April 20, 2016
Because of a new law, Florida patients won’t have to pay for medical care by doctors outside their insurance network if the service was performed at an in-network hospital.
The law effectively bans a practice called “balance billing.”But emergency room doctors say the new law misses the mark.
Balance billing, often referred to as “surprise billing,” is a practice doctors use to recoup costs insurers won't pay. Sometimes patients go to hospitals within their insurance networks, but the doctor treating them isn’t — hence the “surprise.”
But when the law takes effect in July, doctors instead will have to settle reimbursement through arbitration with insurance companies.
President of the Florida College of Emergency Room Physicians Steven Kailes asked: Who decides what’s reasonable?
“The thing that will make our concerns about insurance company manipulation hopefully go away is if insurers and providers could not agree on what a reasonable, out-of-network charge should be," he said. "Then they could use the FAIR Health database to look for what the usual in the community would be."
Kailes said using that database, which combines insurance reimbursement rates, average out-of-pocket patient costs and procedure prices, would help keep the new Florida process fair. He hopes to pitch FAIR Health to regulators when they implement the new law. But until then, Kailes said he’s in wait-and-see mode.
“In an effort of good faith, we don’t really know which direction this bill is going to change things. Maybe the insurers will play nice, so to speak. Maybe they’ll play fairly,” he said.
Another new Florida law creates a similar database but one Kailes says doesn’t go far enough.
An almost companion measure to the balance billing law, the bill sponsored by Sen. Rob Bradley, R-Orange Park, and Rep. Chris Sprowls, R-Palm Harbor, gives patients the right to ask about the cost of a procedure up front. It also gives the state the ability to hire a contractor to create a health care price database.

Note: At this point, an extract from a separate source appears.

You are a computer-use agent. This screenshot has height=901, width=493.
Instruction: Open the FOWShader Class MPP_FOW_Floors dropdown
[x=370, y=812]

Under the original Senate version, if a provider charged too much more than an average posted price, it would suffer penalties.That language ultimately didn’t make the cut since it didn’t include the provision called “price capping.” But Kailes maintains the contractor lawmakers had in mind while crafting the bill, Guroo, has a strong pro-insurer bias.
As the Miami Herald reported in early March, Rep. Sprowls and Sen. Bradley were thinking of the Health Care Cost Institute, who runGuroo — a database that includes the average costs of medical procedures — when they drafted their bills. HCCI’s director David Newman even testified before Gov. Rick Scott’s Commission on Health Care.
HCCI is a nonprofit connected to universities, including the University of Michigan and Dartmouth, but was founded four major insurance companies — Aetna, Humana, Kaiser Permanente and UnitedHealthcare.
“The problem is when you have something that’s industry-controlled, then you can expect industry manipulation of it,” he said of Guroo. “Especially when you’re talking about something that can affect in this case how hospitals are paid, but ultimately we think they’re going to use it eventually with providers.”
Both the balance billing and health care transparency bills were part of a greater effort by legislators to control the cost of health care.
Gov. Scott also signed into law a measure giving advanced nurse practitioners and physician’s assistants to prescribe controlled substances.That measure had failed to win final approval for the last few years.